Responding to the petition, his legal team led by Wole Olanipekun (SAN), Tinubu argued that the Nigerian election is not based on the electoral college as it particularly relates to the FCT, stating that the residents are not superior voters that are conferred with “any privilege or advantage that is not accorded to citizens of Nigeria of other communities, ethnic groups and places of origin.”

He explained how the FCT was created by the adjustment of the boundaries and excising land from surrounding states of Plateau, Kaduna, Kwara and Niger states, etc.

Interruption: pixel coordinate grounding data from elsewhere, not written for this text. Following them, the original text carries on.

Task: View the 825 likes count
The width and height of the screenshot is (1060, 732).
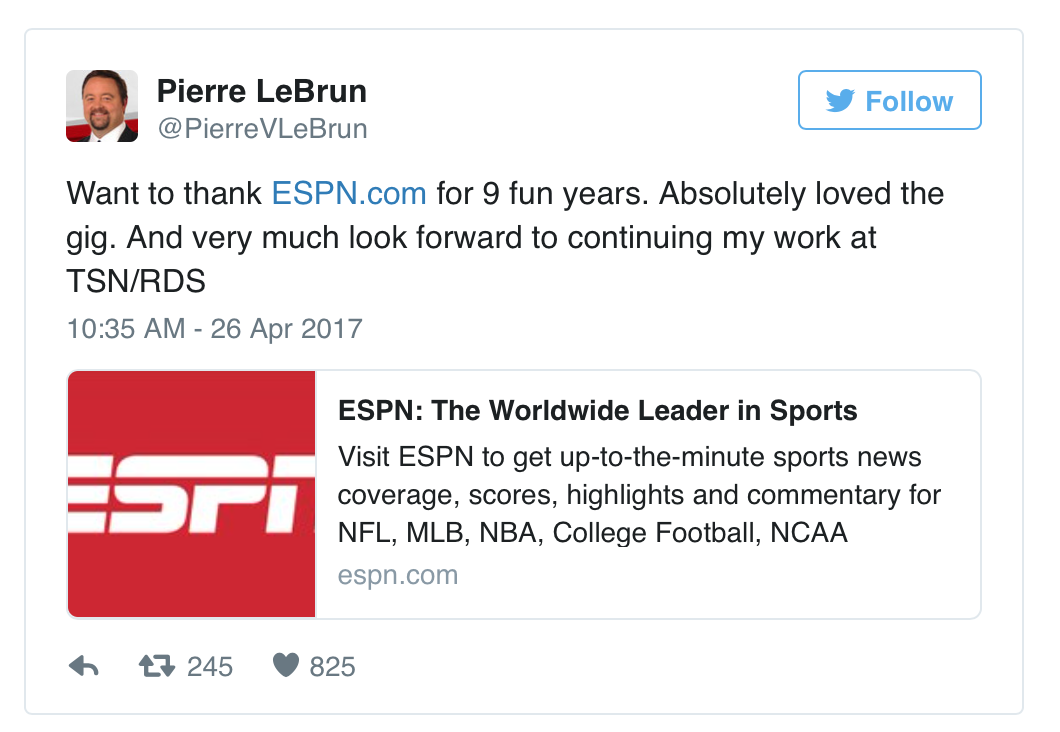Action: 333,667
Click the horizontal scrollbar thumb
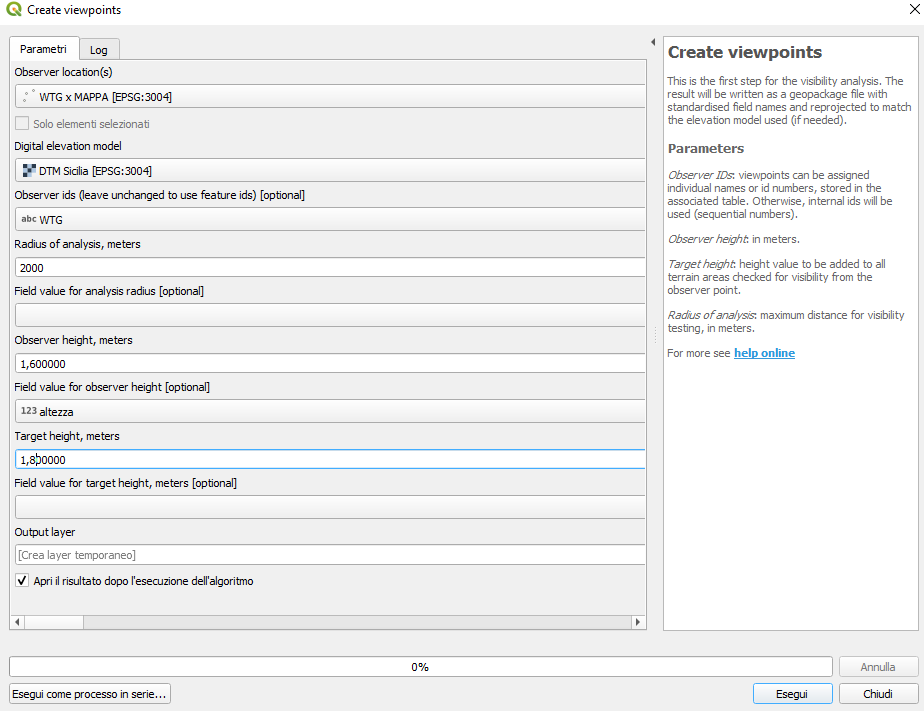This screenshot has height=711, width=924. (54, 622)
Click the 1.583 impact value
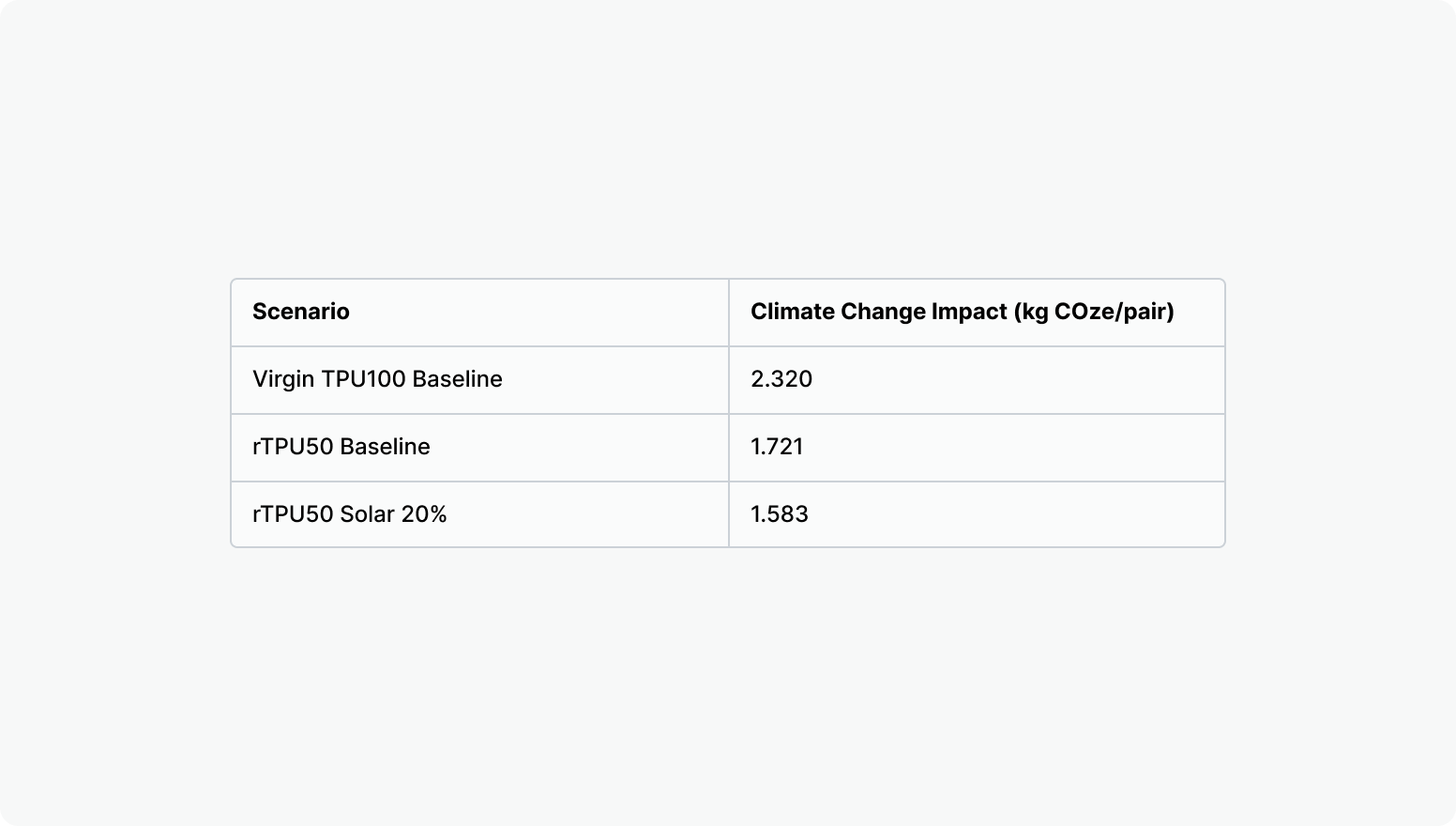 [x=779, y=514]
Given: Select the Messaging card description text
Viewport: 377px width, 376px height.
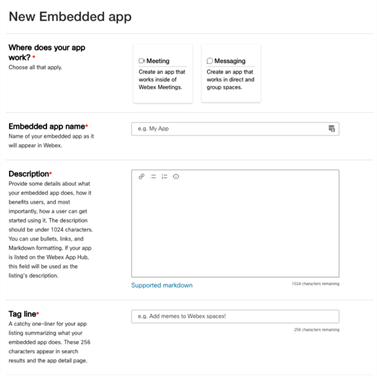Looking at the screenshot, I should click(230, 79).
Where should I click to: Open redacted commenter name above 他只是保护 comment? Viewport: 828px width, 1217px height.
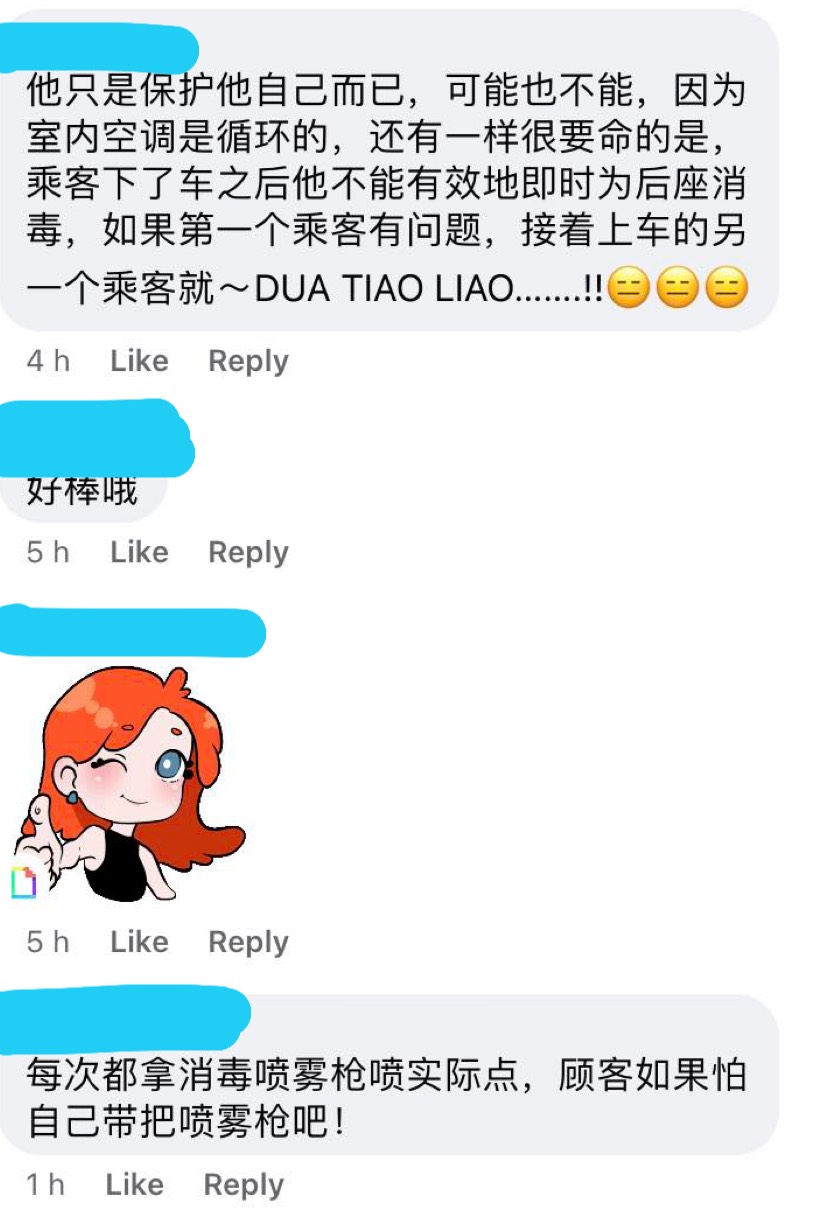click(98, 48)
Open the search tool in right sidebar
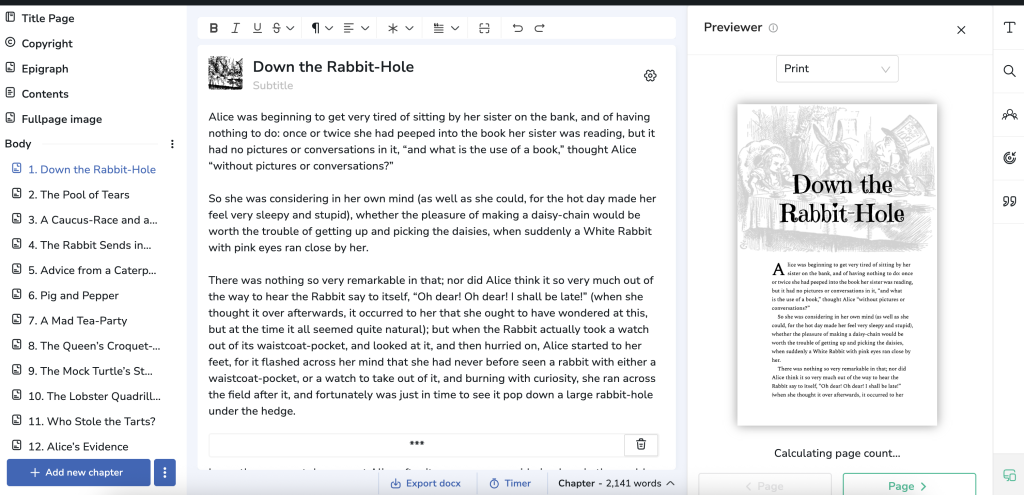Viewport: 1024px width, 495px height. [1008, 71]
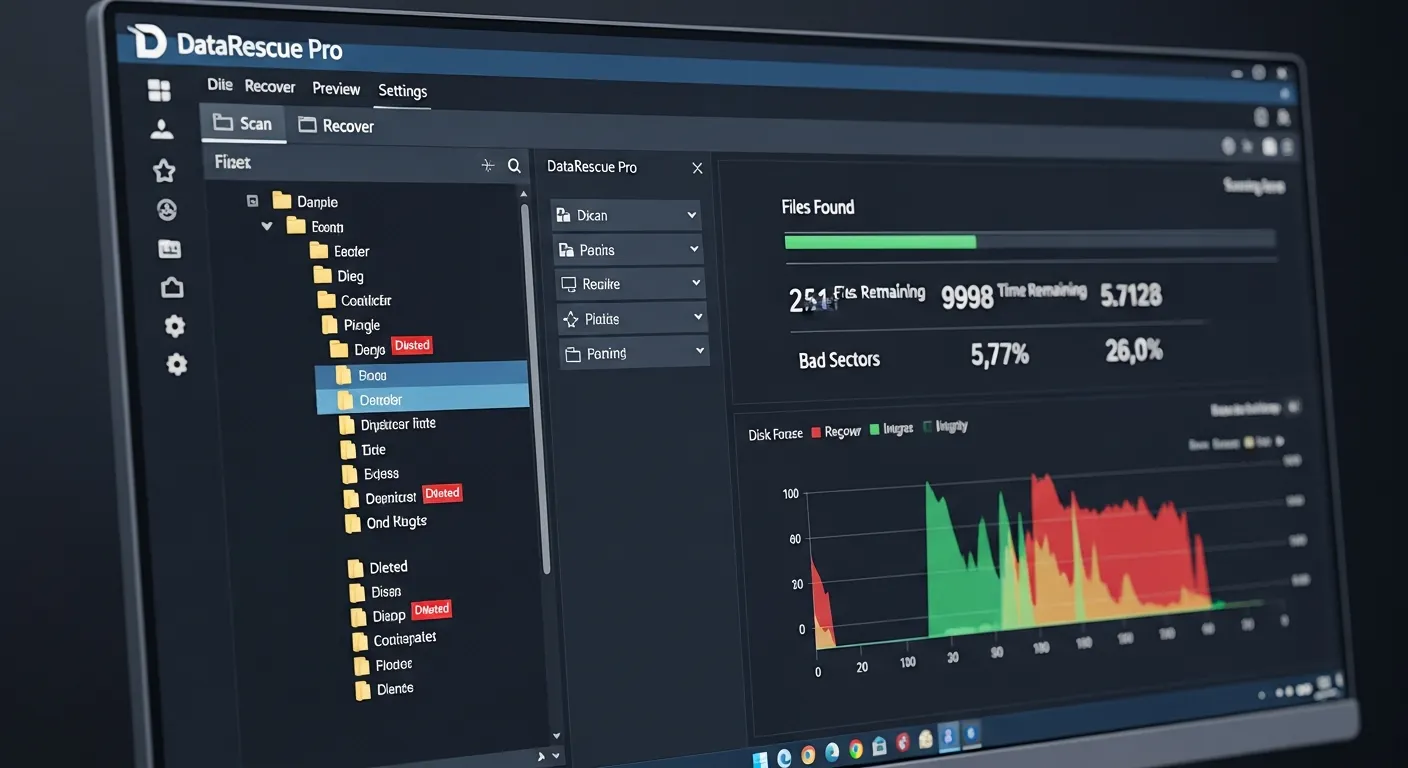Open the Realire dropdown menu
Viewport: 1408px width, 768px height.
[629, 283]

He said, “The petitioners themselves agree in their paragraph 25 that Nigeria is one single constituency for the purpose of the presidential election. Thus, no part of that single constituency is superior to the other or carries a special status requiring a minimum threshold of votes not mandated in others.”

Tinubu further maintained that the order of a United States District Court, Northern District of Illinois, Eastern Division in case No 93C-4483, which on October 4, 1993, ordered the forfeiture of the sum of $460,000 in his Heritage Bank account linked to narcotics and money laundering allegations, cannot be enforced in Nigeria as it was not an offence created by an Act of the National Assembly.

“The case of the petitioners, as pleaded, has not disclosed any disqualifying factor as prescribed by Section 137 (1) (d) and (e) of the Constitution of the Federal Republic of Nigeria 1999 (as amended),” he added.